L’accordo è ormai ufficiale: Massimiliano Allegri, 46 anni, sarà il nuovo allenatore bianconere per i prossimi due anni. L’incontro tra le parti si è svolto al numero 32 in Corso Galileo Ferraris tra il presidente Andrea Agnelli e l’ a.d. Beppe Marotta, con il tecnico livornese collegato in videoconferenza che è sembrato entusiasta all’idea di far parte del progetto juventino: in poche ore è stato definito il contratto, e adesso si aspetta solo l’ufficialità della Juventus che dovrebbe avvenire nel pomeriggio.

Dopo l’addio-shock di Antonio Conte – tre anni in bianconero conditi da ben tre scudetti consecutivi – sul web già si discuteva del possibile successore dell’ormai ex tecnico juventino: c’era chi ipotizzava Roberto Mancini, svincolato dal Galatasaray per far posto a Cesare Prandelli, chi invece indicava Sinisa Mihajlovic, in rotta con la Sampdoria e già accostato molte volte alla “Vecchia Signora”, ma la pista più logica – e criticata – portava già il nome di Massimiliano Allegri. Una scelta certamente non gradita da buona parte della tifoseria (in un tweet prontamente cancellato, Alessio Tacchinardi, ex centrocampista juventino, avrebbe cinguettato il suo malcontento per la decisione) che potrebbe veder sfumare anche l’arrivo ormai certo di Patrice Evra, laterale sinistro del Manchester United: stando alle dichiarazione, infatti, Evra avrebbe chiesto di parlare con il nuovo tecnico juventino prima di decidere il proprio futuro.
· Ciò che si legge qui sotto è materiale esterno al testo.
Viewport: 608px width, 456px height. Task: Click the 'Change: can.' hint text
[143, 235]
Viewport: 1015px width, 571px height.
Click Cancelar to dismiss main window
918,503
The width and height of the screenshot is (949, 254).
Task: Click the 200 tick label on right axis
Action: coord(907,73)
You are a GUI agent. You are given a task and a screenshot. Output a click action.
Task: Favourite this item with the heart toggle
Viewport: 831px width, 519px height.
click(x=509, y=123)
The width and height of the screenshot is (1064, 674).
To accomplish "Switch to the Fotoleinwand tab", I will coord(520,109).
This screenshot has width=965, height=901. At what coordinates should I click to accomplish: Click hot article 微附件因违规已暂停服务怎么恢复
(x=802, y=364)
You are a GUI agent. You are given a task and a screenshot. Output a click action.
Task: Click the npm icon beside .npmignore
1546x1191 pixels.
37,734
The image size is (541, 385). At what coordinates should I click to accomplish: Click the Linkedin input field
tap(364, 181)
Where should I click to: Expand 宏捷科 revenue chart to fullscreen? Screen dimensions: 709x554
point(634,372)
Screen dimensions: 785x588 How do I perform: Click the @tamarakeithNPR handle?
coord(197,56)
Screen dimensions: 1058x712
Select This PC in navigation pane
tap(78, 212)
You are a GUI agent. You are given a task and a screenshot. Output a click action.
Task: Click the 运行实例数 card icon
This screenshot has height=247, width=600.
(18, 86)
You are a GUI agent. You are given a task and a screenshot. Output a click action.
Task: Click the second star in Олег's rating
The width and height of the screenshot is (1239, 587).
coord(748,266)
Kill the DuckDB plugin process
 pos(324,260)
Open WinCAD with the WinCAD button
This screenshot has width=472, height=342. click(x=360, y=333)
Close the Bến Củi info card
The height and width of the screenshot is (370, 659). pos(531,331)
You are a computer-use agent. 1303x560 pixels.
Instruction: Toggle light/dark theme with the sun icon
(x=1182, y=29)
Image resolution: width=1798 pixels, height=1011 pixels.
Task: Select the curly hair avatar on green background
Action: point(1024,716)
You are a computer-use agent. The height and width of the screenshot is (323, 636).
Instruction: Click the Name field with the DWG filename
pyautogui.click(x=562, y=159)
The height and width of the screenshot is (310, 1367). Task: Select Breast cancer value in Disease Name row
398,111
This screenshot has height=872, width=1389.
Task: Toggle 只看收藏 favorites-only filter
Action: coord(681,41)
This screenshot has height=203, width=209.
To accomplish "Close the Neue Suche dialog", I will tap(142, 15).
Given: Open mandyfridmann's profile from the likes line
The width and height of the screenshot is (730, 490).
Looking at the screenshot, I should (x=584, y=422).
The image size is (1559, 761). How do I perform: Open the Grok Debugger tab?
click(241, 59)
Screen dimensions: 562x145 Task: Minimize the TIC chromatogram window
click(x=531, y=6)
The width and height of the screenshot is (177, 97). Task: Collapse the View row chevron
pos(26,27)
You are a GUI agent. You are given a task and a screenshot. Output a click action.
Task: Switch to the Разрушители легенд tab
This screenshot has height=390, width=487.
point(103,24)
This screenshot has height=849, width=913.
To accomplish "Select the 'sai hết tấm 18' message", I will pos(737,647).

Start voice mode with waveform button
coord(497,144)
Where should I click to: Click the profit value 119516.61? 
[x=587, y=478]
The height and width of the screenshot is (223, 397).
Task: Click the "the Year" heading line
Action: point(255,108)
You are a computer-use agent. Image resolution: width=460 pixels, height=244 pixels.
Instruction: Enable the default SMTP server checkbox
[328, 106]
Non dimentichiamoci poi del non idilliaco rapporto di Massimiliano Allegri con Andrea Pirlo, liquidato senza tante cortesie dal tecnico livornese al suo primo anno milanista, per non parlare del sostanziale rimodellamento che la squadra juventina dovrà attuare con il nuovo allenatore: nessuno può dire con certezza quali siano stato le cause che hanno spinto Conte a lasciare la sua ormai ex squadra, ma siamo proprio sicuri che la causa di tutto ciò non si debba ricercare nella probabile partenza di qualche “big”? Voci insistenti parlano di una corposa offerta del Manchester United per Vidal – 60 milioni, o 45 milioni più Nani – e di un corteggiamento serrato da parte del Chelsea per Pogba: è quindi possibile che Antonio Conte abbia rassegnato le proprie dimissioni proprio per paura che la sua squadra venisse smantellata pezzo per pezzo? Sono domande a cui adesso non si può dare una risposta, ma una cosa è certa: adesso toccherà ad Allegri portare avanti il progetto bianconero, e noi non possiamo che augurargli buona fortuna.